Limited jurisdiction cases are local; they almost always arise where the parties and witnesses involved in them live or work. In 2010, 18,248 people — more than one fifth of the 87,842 people living in Mendocino County — lived in the County’s Third Supervisorial District, the District that makes up almost all of Northern Inland Mendocino County.

Exactly 19,301 limited jurisdiction cases were filed in Mendocino County in Fiscal Year 2013-2014. (225 were small claims, 798 were limited civil actions, 2,199 were traffic misdemeanors, 2,151 were non-traffic misdemeanors, 13,041 were traffic infractions, and 887 were non-traffic infractions.) Presumably around a fifth of them — 3,860 cases, consisting of 45 small claims, 160 civil actions, 440 traffic misdemeanors, 430 non-traffic misdemeanors, 2,608 traffic infractions, and 177 non-traffic infractions — arose in the Third District.

The California Judicial Council reckons that this particular mix of 3,860 limited jurisdiction filings requires one-fourth the engaged time of a full-time judge to adjudicate plus the attentive time of three full-time clerical staff to handle and process to completion.
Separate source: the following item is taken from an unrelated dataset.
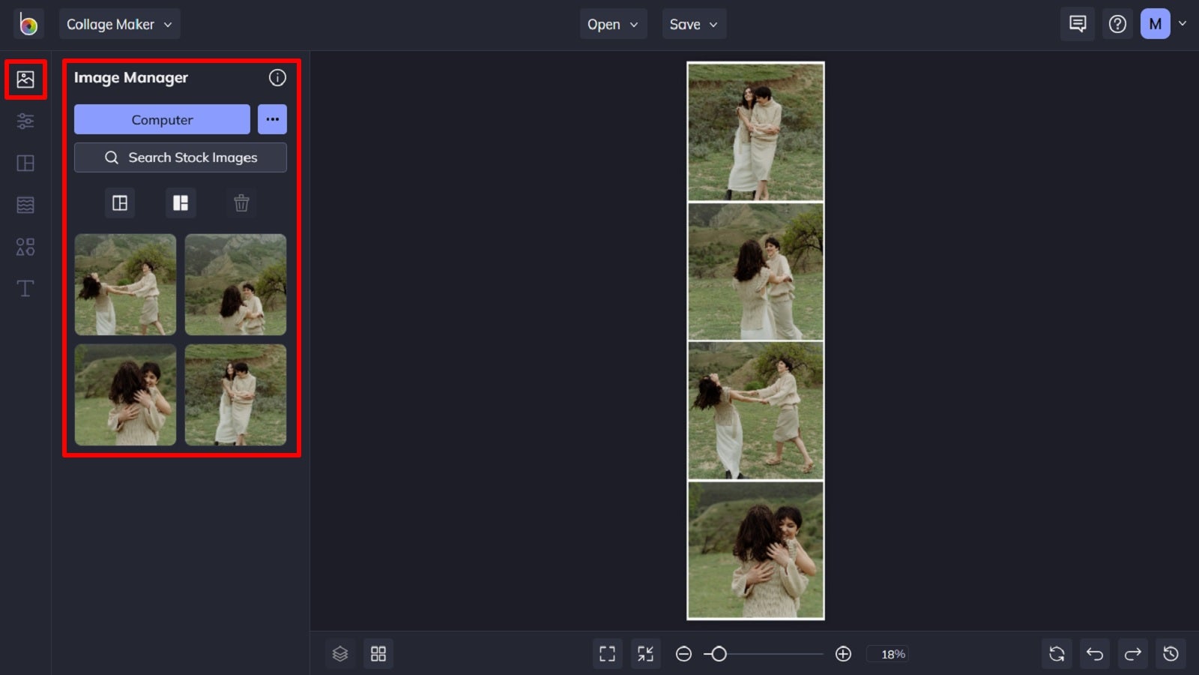This screenshot has height=675, width=1199.
Task: Open the Background panel in the sidebar
Action: [x=25, y=204]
There are approximately 54 full-time court clerical and other court support staff and exactly seven full-time judges and a part-time commissioner now working in Ukiah. (An eighth judge serves in Fort Bragg full-time except three days each year when he travels to Point Arena to hold court there.) The judges have the power to reassign three of their clerical staff from Ukiah to suitable rented hall-and-office space full-time in Willits and to assign one of themselves to hold court there for a day and a half each week. If they did that, then almost none of the people involved in the several thousands of limited jurisdiction cases that arise in the North County each year would have to travel any farther than into downtown Willits to resolve them.
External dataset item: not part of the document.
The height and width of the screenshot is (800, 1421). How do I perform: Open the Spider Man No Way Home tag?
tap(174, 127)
The exceptions would be in-custody defendants and parties and witnesses in jury trials. Until released on bail or on their own recognizance, in-custody defendants in North County misdemeanor cases would still have to be transported to the courthouse in Ukiah for their court appearances. (The overwhelming majority of misdemeanor defendants are out-of-custody.) A jury panel’s need for additional courtroom space probably would require that jury trials in limited jurisdiction cases arising in the North County continue to be conducted at the Ukiah courthouse. (Jury trials in limited jurisdiction cases are rare; in FY 2013-2014, only 17 were held in the entire county.)
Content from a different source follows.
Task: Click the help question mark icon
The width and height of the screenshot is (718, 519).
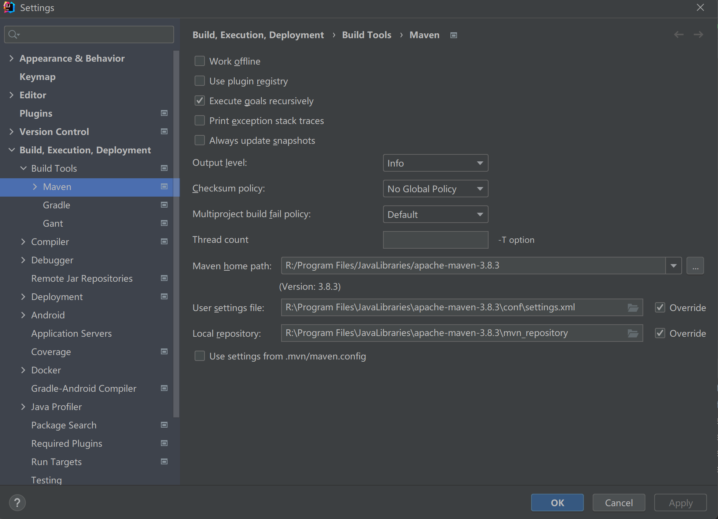Action: [17, 502]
When the courthouse is too far away, attendance is discouraged and compliance with court summons and court process is frustrated. Foreseeably, people already challenged by long distances and short on time and money will give up and default rather than exert the effort to participate in distant and unfamiliar court proceedings. So their disputes are unsatisfactorily resolved. Or worse, they remain unresolved and fester, leading to failure-to-appear charges, arrest warrants, drivers license suspensions, holds on vehicle re-registrations, added fees and penalty assessments, and more scarce money and time exhausted and more valuable effort expended by the defendants and everyone involved including the judges, court staff, and law enforcement staff and officers who then have to sift through these unnecessary layers of extra trouble to try to straighten it all out.

The mission of the courts is to fairly and effectively resolve cases, simply, understandably, authoritatively and peacefully. To do that, the courts must be kept close to the people.

So why isn’t there a court in Willits?

(Jim Luther is a Retired Judge: Ukiah Justice Court 1977-1984; Mendocino County Superior Court 1985-1996.)